Developer Open Babel development team
Initial release 2 June 2005; 20 years ago (2005-06-02)
Stable release 3.1.1 Edit this on Wikidata / 8 May 2020; 5 years ago (8 May 2020)
Repository www.github.com/openbabel/openbabel
Written in C, C++ (wxWidgets[1])
Operating system Windows, macOS, Linux, Android
Platform IA-32, x86-64
Available in English
Type Cheminformatics, molecular modelling
License GPL 2.0
Website www.openbabel.org

Open Babel is a free chemical informatics software designed to facilitate the conversion of Chemical file formats and manage molecular data.[2] It serves as a chemical expert system, widely used in fields such as cheminformatics, molecular modelling, and computational chemistry. Open Babel provides both a comprehensive library and command-line utilities, making it a versatile tool for researchers, developers, and professionals.[3]

Due to the strong relationship to informatics this program belongs more to the category cheminformatics than to molecular modelling. It is available for Windows, Unix, Linux, macOS, and Android. It is free and open-source software released under a GNU General Public License (GPL) 2.0.

The project's stated goal is: "Open Babel is a community-driven scientific project assisting both users and developers as a cross-platform program and library designed to support molecular modeling, chemistry, and many related areas, including interconversion of file formats and data."

Open Babel and JOELib were derived from the OELib cheminformatics library.
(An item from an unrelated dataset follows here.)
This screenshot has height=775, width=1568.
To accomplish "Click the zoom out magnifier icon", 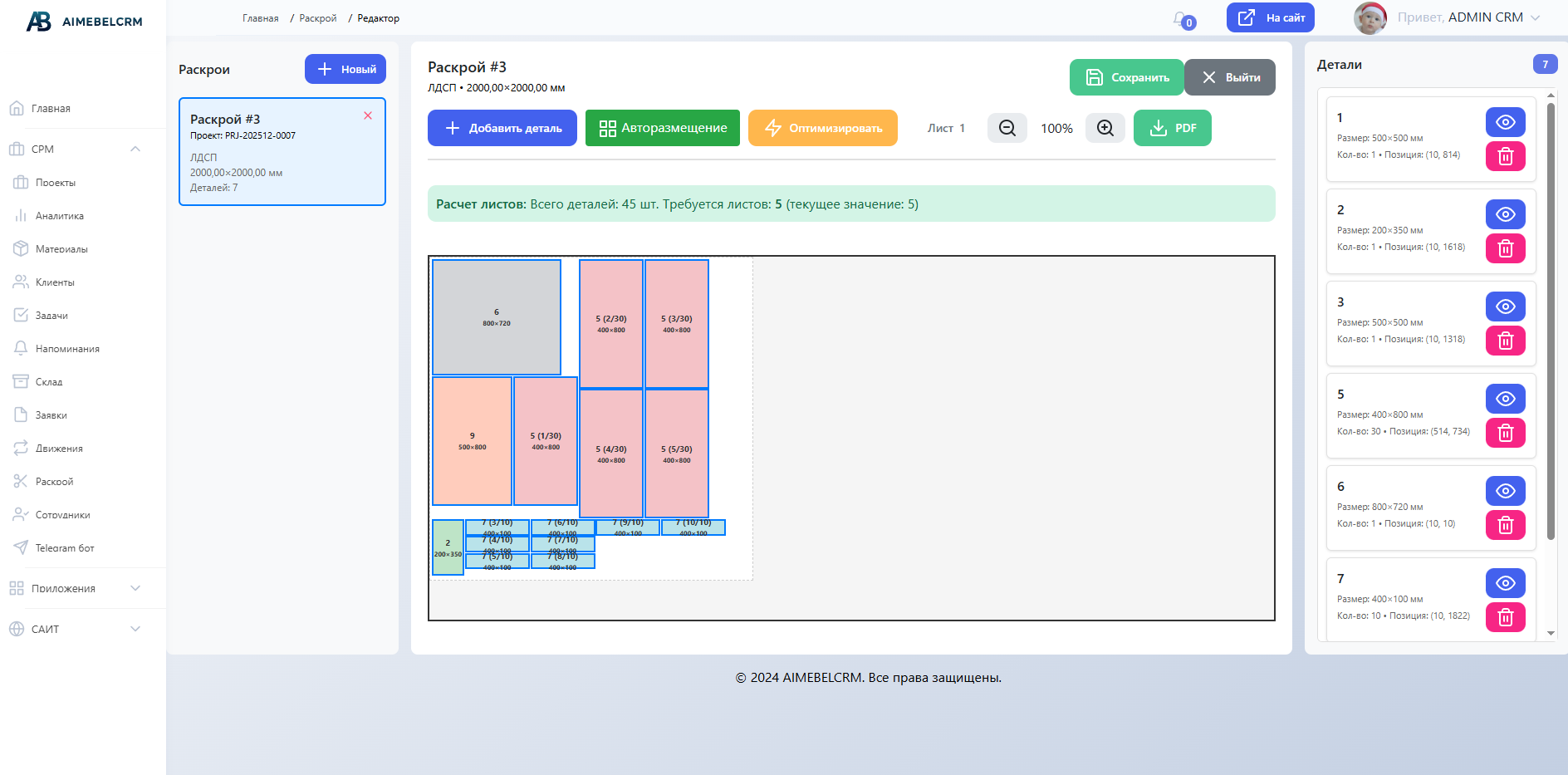I will 1007,128.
In turn, OELib was based on ideas in the original chemistry program Babel and an unreleased object-oriented programming library called OBabel.

In cheminformatics, Open Babel facilitates the management of molecular data through substructure searching and molecular fingerprint calculations. These functionalities enable similarity analysis, dataset clustering, and efficient organization of chemical libraries, making it suitable for large-scale workflows.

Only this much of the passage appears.